Pour réguler le marché, en évitant notamment le développement d’une communication trompeuse sur les bénéfices de certains produits alimentaires, la commission européenne a prévu que toute allégation de santé fasse l’objet d’une évaluation scientifique sur la base d’un dossier fourni par les industriels demandeurs.
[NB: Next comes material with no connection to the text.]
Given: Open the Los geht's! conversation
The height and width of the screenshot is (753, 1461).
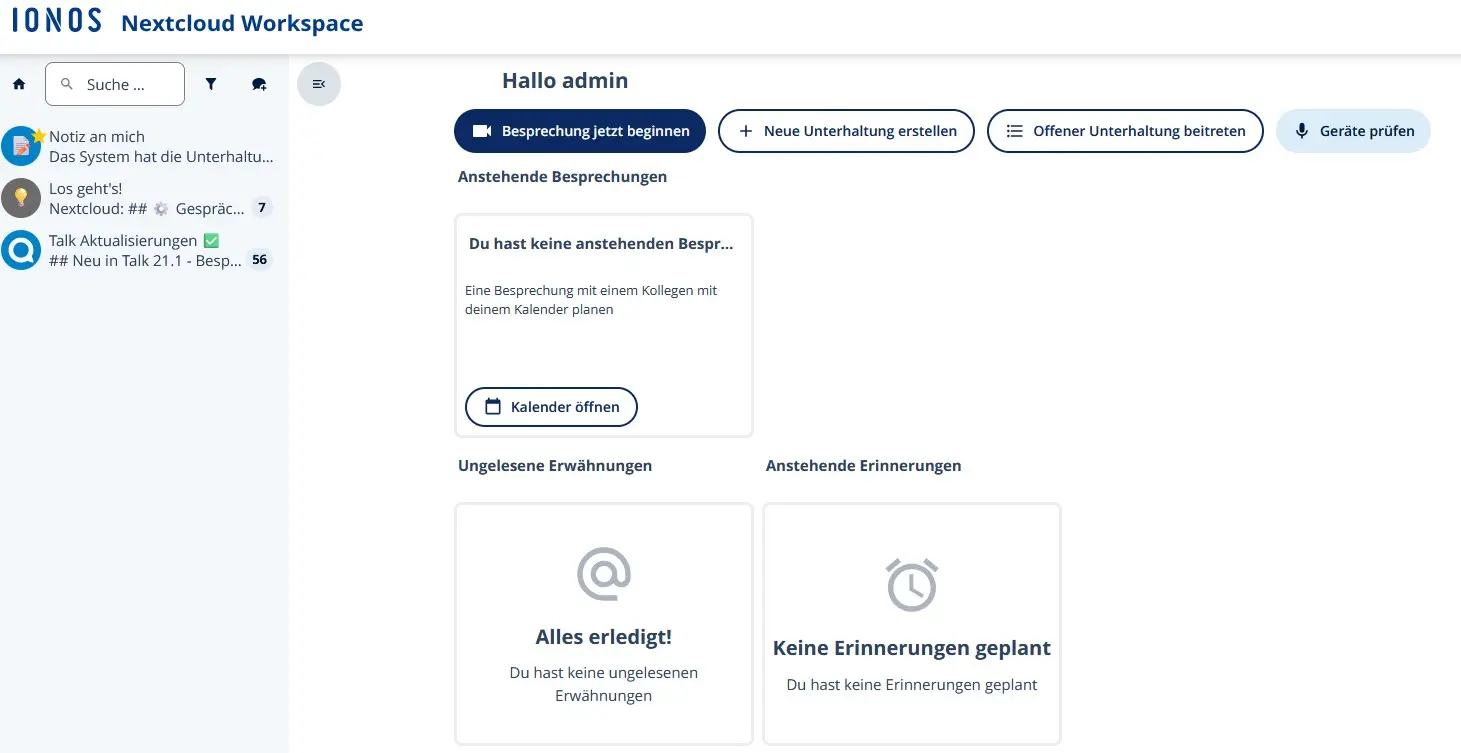Looking at the screenshot, I should pyautogui.click(x=140, y=197).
Dans ce cadre, les compléments alimentaires à base de levure de riz rouge contenant une quantité suffisante de monacoline K peuvent se prévaloir de l’allégation : « contribue au maintien d’une cholestérolémie normale ». Dans son avis du 26 mai 2011 (PDF), l’Anses avait souligné les difficultés que pourraient occasionner une évaluation des bénéfices des produits sans une évaluation des risques concomitante.
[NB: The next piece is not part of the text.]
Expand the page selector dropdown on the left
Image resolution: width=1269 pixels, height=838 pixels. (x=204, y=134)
Afin de recueillir le maximum de données pour affiner son évaluation, l’Anses a souhaité soumettre le présent avis à consultation auprès des différentes parties prenantes (association de consommateurs, industriels,…) et des autorités (Agences internationales, etc…), jusqu’au 15 décembre 2013. Compte tenu de la libre circulation des marchandises sur le territoire de l’Union européenne, cette consultation permettra de mettre à disposition des autorités le maximum d’informations scientifiques provenant de l'ensemble des Etats membres  afin de porter ce dossier au niveau communautaire.
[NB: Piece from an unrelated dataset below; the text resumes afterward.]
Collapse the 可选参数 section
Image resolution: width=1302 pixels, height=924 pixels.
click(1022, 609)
Les contributions pourront être envoyées à l’adresse suivante : consultation-LRR@anses.fr

En attendant la publication de l’avis définitif de l’Agence et les décisions des autorités, l’Anses souhaite rappeler que :

  • l’hypercholestérolémie n’étant pas une maladie mais un facteur augmentant le risque de survenue de maladie cardio-vasculaire, un régime diététique adapté et la pratique d’exercices physiques réguliers sont à entreprendre afin de faire baisser la cholestérolémie en prévention primaire ;
  • il est préférable de prendre conseil auprès d’un professionnel de santé avant de consommer des compléments alimentaires à base de levure de riz rouge, plus particulièrement les personnes suivant des traitements médicamenteux ;
  • les patients traités avec des médicaments hypocholestérolémiants à base de statine ainsi que les patients ayant dû arrêter ces médicaments suite à l’apparition d’effets indésirables (patients dits « intolérants aux statines »), doivent s’abstenir de consommer de tels compléments alimentaires ;
  • les compléments alimentaires à base de levure de riz rouge ne peuvent pas être une alternative à un traitement médicamenteux hypocholestérolémiant ;
  • les populations sensibles suivantes ne doivent pas consommer ces compléments alimentaires :
  • les femmes enceintes, allaitantes ou en âge de procréer qui n’ont pas de contraception ;
  • les enfants et adolescents ;
  • les sujets âgés de plus de 70 ans ;
  • les personnes atteintes de pathologies prédisposantes telle qu’une insuffisance rénale, une pathologie musculaire ou une hypothyroïdie non traitée ;
  • les patients souffrant d’atteinte hépatique évolutive ;
  • les porteurs de polymorphismes génétiques pouvant augmenter les concentrations plasmatiques des statines ;
  • les personnes traitées par des médicaments pouvant interférer avec le métabolisme des lipides et des statines ;
  • les forts consommateurs de pamplemousse (jus ou fruit) ou d’alcool.

Il convient de rappeler également que tout effet indésirable survenant après consommation de compléments alimentaires contenant de la « levure de riz rouge » doit être signalé à un professionnel de santé afin que celui-ci puisse le notifier à l’Anses dans le cadre de la nutrivigilance.